[Records from a dataset]
■ ■ ■
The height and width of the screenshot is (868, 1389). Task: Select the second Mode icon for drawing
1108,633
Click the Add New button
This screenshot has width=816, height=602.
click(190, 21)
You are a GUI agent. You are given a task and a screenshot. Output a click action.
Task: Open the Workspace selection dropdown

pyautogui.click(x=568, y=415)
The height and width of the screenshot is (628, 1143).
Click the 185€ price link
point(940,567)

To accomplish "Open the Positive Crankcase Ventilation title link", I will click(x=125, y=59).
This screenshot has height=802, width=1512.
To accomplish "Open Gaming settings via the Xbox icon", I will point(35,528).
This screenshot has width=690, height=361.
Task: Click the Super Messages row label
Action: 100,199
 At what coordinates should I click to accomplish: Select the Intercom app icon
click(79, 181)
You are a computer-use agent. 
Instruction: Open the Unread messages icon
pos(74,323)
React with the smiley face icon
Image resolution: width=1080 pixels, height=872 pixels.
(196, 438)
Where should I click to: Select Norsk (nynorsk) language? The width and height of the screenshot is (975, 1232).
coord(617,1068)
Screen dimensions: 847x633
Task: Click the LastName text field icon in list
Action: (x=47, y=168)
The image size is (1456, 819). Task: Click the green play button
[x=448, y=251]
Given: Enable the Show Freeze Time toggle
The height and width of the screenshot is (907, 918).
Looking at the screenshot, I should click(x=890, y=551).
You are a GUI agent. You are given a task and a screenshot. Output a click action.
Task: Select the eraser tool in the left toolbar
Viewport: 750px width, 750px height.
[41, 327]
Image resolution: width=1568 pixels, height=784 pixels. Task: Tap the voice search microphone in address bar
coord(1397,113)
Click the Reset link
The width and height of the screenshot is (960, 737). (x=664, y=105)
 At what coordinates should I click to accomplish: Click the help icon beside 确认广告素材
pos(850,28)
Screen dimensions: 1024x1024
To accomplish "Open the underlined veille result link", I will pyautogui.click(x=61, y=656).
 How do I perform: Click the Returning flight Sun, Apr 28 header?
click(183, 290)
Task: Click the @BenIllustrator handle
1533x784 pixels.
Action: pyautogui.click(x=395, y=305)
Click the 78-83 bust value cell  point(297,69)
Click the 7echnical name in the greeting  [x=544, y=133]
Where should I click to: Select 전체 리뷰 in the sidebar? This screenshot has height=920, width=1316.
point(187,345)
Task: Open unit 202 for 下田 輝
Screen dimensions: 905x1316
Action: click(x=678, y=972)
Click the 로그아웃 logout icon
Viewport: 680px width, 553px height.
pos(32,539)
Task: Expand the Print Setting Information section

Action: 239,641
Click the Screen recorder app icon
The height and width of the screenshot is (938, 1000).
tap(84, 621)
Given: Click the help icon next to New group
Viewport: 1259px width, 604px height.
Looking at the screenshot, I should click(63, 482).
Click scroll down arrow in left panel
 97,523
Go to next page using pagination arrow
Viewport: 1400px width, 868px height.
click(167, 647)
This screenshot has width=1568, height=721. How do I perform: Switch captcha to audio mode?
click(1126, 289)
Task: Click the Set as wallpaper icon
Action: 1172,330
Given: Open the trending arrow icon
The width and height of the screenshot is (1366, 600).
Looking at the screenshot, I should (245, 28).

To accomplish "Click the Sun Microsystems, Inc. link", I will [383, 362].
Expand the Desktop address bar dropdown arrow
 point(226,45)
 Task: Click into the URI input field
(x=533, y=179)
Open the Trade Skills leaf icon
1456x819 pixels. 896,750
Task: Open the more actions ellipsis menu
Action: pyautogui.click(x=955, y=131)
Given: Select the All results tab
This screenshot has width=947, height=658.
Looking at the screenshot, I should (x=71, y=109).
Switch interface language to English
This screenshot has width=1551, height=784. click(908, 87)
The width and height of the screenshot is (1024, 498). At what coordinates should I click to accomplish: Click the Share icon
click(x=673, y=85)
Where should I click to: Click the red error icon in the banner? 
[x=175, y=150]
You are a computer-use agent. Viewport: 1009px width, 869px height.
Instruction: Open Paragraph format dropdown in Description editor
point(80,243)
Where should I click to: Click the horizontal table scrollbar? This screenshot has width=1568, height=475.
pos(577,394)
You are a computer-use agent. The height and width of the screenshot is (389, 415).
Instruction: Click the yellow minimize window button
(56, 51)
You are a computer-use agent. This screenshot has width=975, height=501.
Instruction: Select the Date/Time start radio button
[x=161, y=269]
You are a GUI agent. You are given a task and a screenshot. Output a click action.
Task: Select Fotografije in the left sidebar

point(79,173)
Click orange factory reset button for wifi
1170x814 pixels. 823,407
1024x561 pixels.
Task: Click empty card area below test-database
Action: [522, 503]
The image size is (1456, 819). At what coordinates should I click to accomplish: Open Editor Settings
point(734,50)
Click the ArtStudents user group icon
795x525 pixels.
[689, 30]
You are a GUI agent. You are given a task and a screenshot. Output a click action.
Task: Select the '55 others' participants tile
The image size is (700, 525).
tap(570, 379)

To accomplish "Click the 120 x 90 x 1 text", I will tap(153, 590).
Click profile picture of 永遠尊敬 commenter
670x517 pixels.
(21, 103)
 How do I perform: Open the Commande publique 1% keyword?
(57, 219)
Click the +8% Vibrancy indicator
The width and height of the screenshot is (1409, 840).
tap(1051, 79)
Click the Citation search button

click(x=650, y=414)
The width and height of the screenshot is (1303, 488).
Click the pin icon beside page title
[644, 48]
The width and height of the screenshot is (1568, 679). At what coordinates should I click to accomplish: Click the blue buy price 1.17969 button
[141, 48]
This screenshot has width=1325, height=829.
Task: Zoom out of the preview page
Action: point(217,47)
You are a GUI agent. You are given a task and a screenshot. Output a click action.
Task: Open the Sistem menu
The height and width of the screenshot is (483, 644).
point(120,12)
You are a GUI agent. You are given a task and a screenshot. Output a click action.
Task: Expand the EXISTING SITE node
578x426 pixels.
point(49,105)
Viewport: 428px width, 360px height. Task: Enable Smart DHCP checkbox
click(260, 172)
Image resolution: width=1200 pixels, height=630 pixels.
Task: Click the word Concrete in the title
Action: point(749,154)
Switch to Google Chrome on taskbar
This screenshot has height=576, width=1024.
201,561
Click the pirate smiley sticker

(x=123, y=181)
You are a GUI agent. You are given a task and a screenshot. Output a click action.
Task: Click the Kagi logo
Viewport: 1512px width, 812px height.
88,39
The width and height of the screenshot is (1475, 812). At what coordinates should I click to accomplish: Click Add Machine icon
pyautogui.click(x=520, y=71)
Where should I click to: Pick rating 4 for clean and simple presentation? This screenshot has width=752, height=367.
■ ■ ■
Given instruction: Reproduce every one of the records above verbatim, leaving nothing out and changing nothing.

Task result:
The height and width of the screenshot is (868, 1389). Task: Select the second Mode icon for drawing
1108,633
Click the Add New button
This screenshot has width=816, height=602.
click(190, 21)
You are a GUI agent. You are given a task and a screenshot. Output a click action.
Task: Open the Workspace selection dropdown

pyautogui.click(x=568, y=415)
The height and width of the screenshot is (628, 1143).
Click the 185€ price link
point(940,567)

To accomplish "Open the Positive Crankcase Ventilation title link", I will click(x=125, y=59).
This screenshot has height=802, width=1512.
To accomplish "Open Gaming settings via the Xbox icon", I will point(35,528).
This screenshot has width=690, height=361.
Task: Click the Super Messages row label
Action: 100,199
 At what coordinates should I click to accomplish: Select the Intercom app icon
click(79, 181)
You are a computer-use agent. 
Instruction: Open the Unread messages icon
pos(74,323)
React with the smiley face icon
Image resolution: width=1080 pixels, height=872 pixels.
(196, 438)
Where should I click to: Select Norsk (nynorsk) language? The width and height of the screenshot is (975, 1232).
coord(617,1068)
Screen dimensions: 847x633
Task: Click the LastName text field icon in list
Action: (x=47, y=168)
The image size is (1456, 819). Task: Click the green play button
[x=448, y=251]
Given: Enable the Show Freeze Time toggle
The height and width of the screenshot is (907, 918).
Looking at the screenshot, I should click(x=890, y=551).
You are a GUI agent. You are given a task and a screenshot. Output a click action.
Task: Select the eraser tool in the left toolbar
Viewport: 750px width, 750px height.
[41, 327]
Image resolution: width=1568 pixels, height=784 pixels. Task: Tap the voice search microphone in address bar
coord(1397,113)
Click the Reset link
The width and height of the screenshot is (960, 737). (x=664, y=105)
 At what coordinates should I click to accomplish: Click the help icon beside 确认广告素材
pos(850,28)
Screen dimensions: 1024x1024
To accomplish "Open the underlined veille result link", I will pyautogui.click(x=61, y=656).
 How do I perform: Click the Returning flight Sun, Apr 28 header?
click(183, 290)
Task: Click the @BenIllustrator handle
1533x784 pixels.
Action: pyautogui.click(x=395, y=305)
Click the 78-83 bust value cell  point(297,69)
Click the 7echnical name in the greeting  [x=544, y=133]
Where should I click to: Select 전체 리뷰 in the sidebar? This screenshot has height=920, width=1316.
point(187,345)
Task: Open unit 202 for 下田 輝
Screen dimensions: 905x1316
Action: click(x=678, y=972)
Click the 로그아웃 logout icon
Viewport: 680px width, 553px height.
pos(32,539)
Task: Expand the Print Setting Information section

Action: 239,641
Click the Screen recorder app icon
The height and width of the screenshot is (938, 1000).
tap(84, 621)
Given: Click the help icon next to New group
Viewport: 1259px width, 604px height.
Looking at the screenshot, I should click(63, 482).
Click scroll down arrow in left panel
 97,523
Go to next page using pagination arrow
Viewport: 1400px width, 868px height.
click(167, 647)
This screenshot has width=1568, height=721. How do I perform: Switch captcha to audio mode?
click(1126, 289)
Task: Click the Set as wallpaper icon
Action: 1172,330
Given: Open the trending arrow icon
The width and height of the screenshot is (1366, 600).
Looking at the screenshot, I should (245, 28).

To accomplish "Click the Sun Microsystems, Inc. link", I will [383, 362].
Expand the Desktop address bar dropdown arrow
 point(226,45)
 Task: Click into the URI input field
(x=533, y=179)
Open the Trade Skills leaf icon
1456x819 pixels. 896,750
Task: Open the more actions ellipsis menu
Action: pyautogui.click(x=955, y=131)
Given: Select the All results tab
This screenshot has width=947, height=658.
Looking at the screenshot, I should (x=71, y=109).
Switch interface language to English
This screenshot has width=1551, height=784. click(908, 87)
The width and height of the screenshot is (1024, 498). At what coordinates should I click to accomplish: Click the Share icon
click(x=673, y=85)
Where should I click to: Click the red error icon in the banner? 
[x=175, y=150]
You are a computer-use agent. Viewport: 1009px width, 869px height.
Instruction: Open Paragraph format dropdown in Description editor
point(80,243)
Where should I click to: Click the horizontal table scrollbar? This screenshot has width=1568, height=475.
pos(577,394)
You are a computer-use agent. The height and width of the screenshot is (389, 415).
Instruction: Click the yellow minimize window button
(56, 51)
You are a computer-use agent. This screenshot has width=975, height=501.
Instruction: Select the Date/Time start radio button
[x=161, y=269]
You are a GUI agent. You are given a task and a screenshot. Output a click action.
Task: Select Fotografije in the left sidebar

point(79,173)
Click orange factory reset button for wifi
1170x814 pixels. 823,407
1024x561 pixels.
Task: Click empty card area below test-database
Action: [522, 503]
The image size is (1456, 819). At what coordinates should I click to accomplish: Open Editor Settings
point(734,50)
Click the ArtStudents user group icon
795x525 pixels.
[689, 30]
You are a GUI agent. You are given a task and a screenshot. Output a click action.
Task: Select the '55 others' participants tile
The image size is (700, 525).
tap(570, 379)

To accomplish "Click the 120 x 90 x 1 text", I will tap(153, 590).
Click profile picture of 永遠尊敬 commenter
670x517 pixels.
(21, 103)
 How do I perform: Open the Commande publique 1% keyword?
(57, 219)
Click the +8% Vibrancy indicator
The width and height of the screenshot is (1409, 840).
tap(1051, 79)
Click the Citation search button

click(x=650, y=414)
The width and height of the screenshot is (1303, 488).
Click the pin icon beside page title
[644, 48]
The width and height of the screenshot is (1568, 679). At what coordinates should I click to accomplish: Click the blue buy price 1.17969 button
[141, 48]
This screenshot has width=1325, height=829.
Task: Zoom out of the preview page
Action: point(217,47)
You are a GUI agent. You are given a task and a screenshot. Output a click action.
Task: Open the Sistem menu
The height and width of the screenshot is (483, 644).
point(120,12)
You are a GUI agent. You are given a task and a screenshot. Output a click action.
Task: Expand the EXISTING SITE node
578x426 pixels.
point(49,105)
Viewport: 428px width, 360px height. Task: Enable Smart DHCP checkbox
click(260, 172)
Image resolution: width=1200 pixels, height=630 pixels.
Task: Click the word Concrete in the title
Action: point(749,154)
Switch to Google Chrome on taskbar
This screenshot has height=576, width=1024.
201,561
Click the pirate smiley sticker

(x=123, y=181)
You are a GUI agent. You are given a task and a screenshot. Output a click action.
Task: Click the Kagi logo
Viewport: 1512px width, 812px height.
88,39
The width and height of the screenshot is (1475, 812). At what coordinates should I click to accomplish: Click Add Machine icon
pyautogui.click(x=520, y=71)
Where should I click to: Pick rating 4 for clean and simple presentation? This screenshot has width=752, height=367.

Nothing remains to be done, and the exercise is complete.